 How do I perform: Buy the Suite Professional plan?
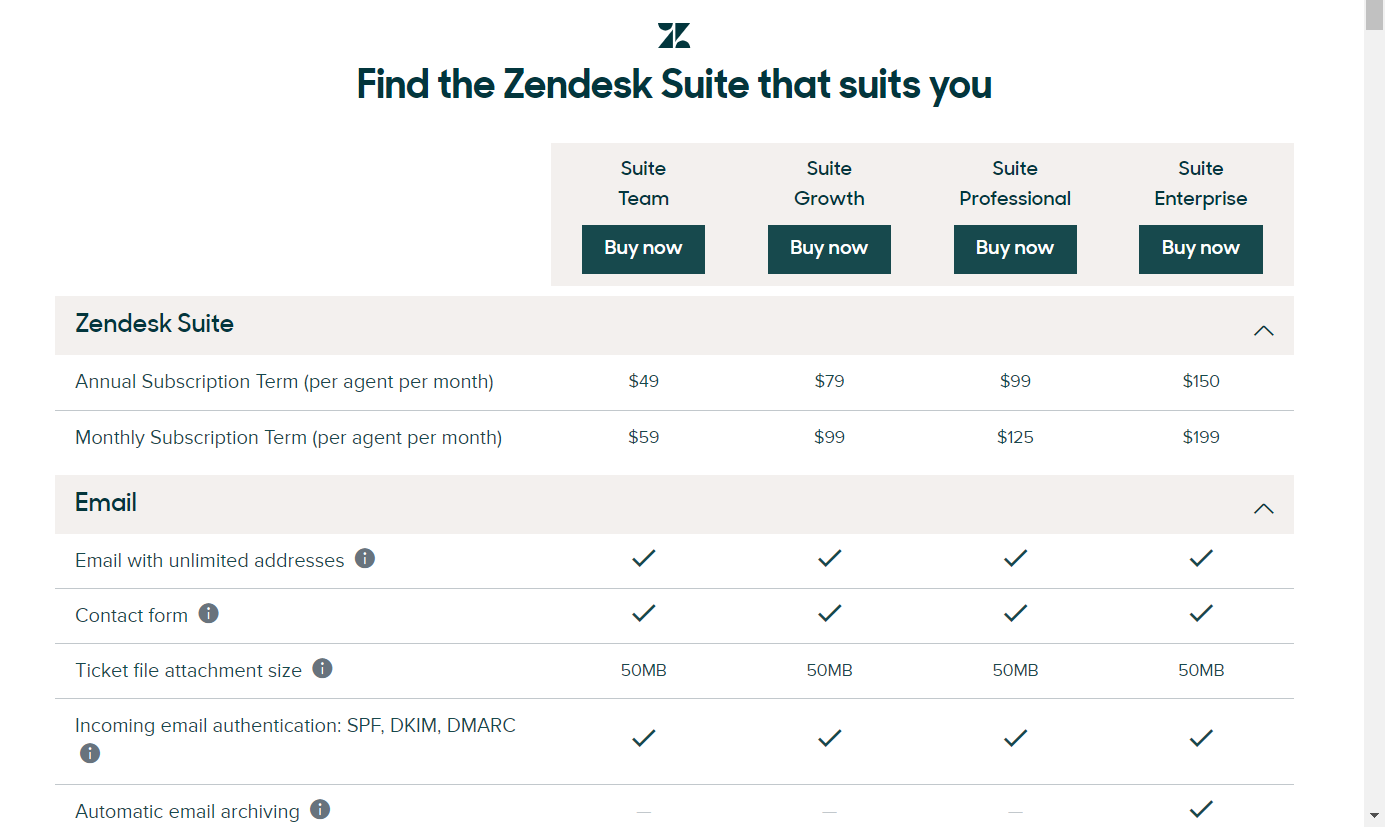(1015, 249)
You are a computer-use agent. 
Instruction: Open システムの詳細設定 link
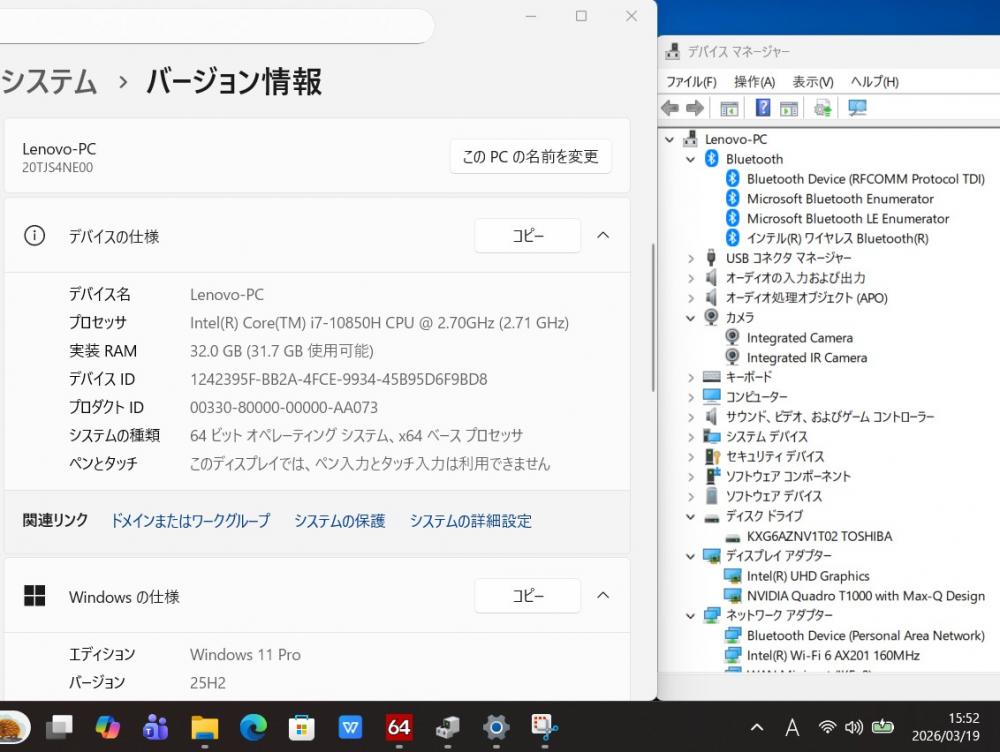coord(470,521)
-----
Repeat word for word the lines beginning at the one with "You are a computer-use agent." and ending at the final line of the records above, both included, and no others. Leave the pictures out.

- TASK ANSWER
You are a computer-use agent. 
Instruction: Open システムの詳細設定 link
coord(470,521)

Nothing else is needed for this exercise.